Both speed and speed differentials are important factors in accidents, says IIHS, but “the risk of death and severe injury is a direct exponential function of speed, not speed differences.” Also, “Institute research found that lower speed limits for trucks on 65 mph highways reduced the proportion traveling faster than 70 mph without increasing variation among vehicle speeds. The percentage of trucks traveling faster than 70 mph was twice as large in states with uniform 65 mph limits.”

“The solution is not to let trucks go faster and faster to keep up with the passenger vehicles,” says IIHS’s McCartt. “The solution is to make all speeds safer.”

SPEED-RELATED FATALITY LOCATIONS
“In 2004, 86 percent of speeding-related fatalities occurred on roads that were not Interstate highways.”
– NHTSA report

Thirty-two states have different speed limits for rural and urban Interstates.
– Insurance Institute for Highway Safety

One of the things that’s always overlooked is where the vast majority of accidents take place,” OOIDA’s Spencer says. “It’s not on roads that have the maximum speed limits.”

Only 14 percent of speeding-related fatalities occur on Interstates, the highways where speed governing would have its main impact because most non-Interstate highways have speed limits below 68 mph. Of that 14 percent, factors other than speeding are responsible for some accidents.

Even so, say McCartt and others, that’s no reason to shy away from speed governing. “The proposed rule should be evaluated more on its merits rather than on what it wouldn’t address,” she says. “Even on some non-Interstate highways, trucks can go at very high speeds.”

Blower suggests considering the data of large carriers with experience running governed and ungoverned trucks on Interstates to see whether governing appears to improve safety.

Given that two-thirds of states have higher speed limits on rural Interstates, the practicality of mandating a nationwide truck speed limit becomes more questionable.

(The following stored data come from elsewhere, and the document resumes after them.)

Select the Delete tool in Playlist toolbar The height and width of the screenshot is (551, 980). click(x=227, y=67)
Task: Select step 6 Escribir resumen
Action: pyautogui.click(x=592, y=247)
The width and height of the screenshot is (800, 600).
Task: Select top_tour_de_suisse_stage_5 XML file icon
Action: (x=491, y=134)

Add other variables, such as varying truck sizes and applications, and the issue is even more complicated, Murray says.

“Ultimately the question everyone in government and industry needs to resolve is: Do we promote a level playing field, or recognize that the complexity of the industry takes precedence, and one size does not fit all?” he says.


ONE FLEET’S EXPERIENCE: GOVERNED TRUCKS SAFER
With more than 15,000 drivers and a long history of governing trucks, Schneider National is a safety experiment unto itself.

Schneider’s owner-operators drove 17 percent of the company’s miles in 2006 with ungoverned trucks, yet “they were involved in 40 percent of our potentially severe crashes,” the company says in its comments filed on the speed governing petition. “Since their exposure is comparable to our company drivers (whose trucks are governed at 65 mph), it’s reasonable to conclude that the most significant variable between the two groups is speed.”

Such experience may well be significant, says Dan Blower, a researcher at the University of Michigan Transportation Research Institute. Still, he cautions that the two driver groups need to be scrutinized for factors other than speeding, such as driver experience levels and types of equipment, that might affect crash rates.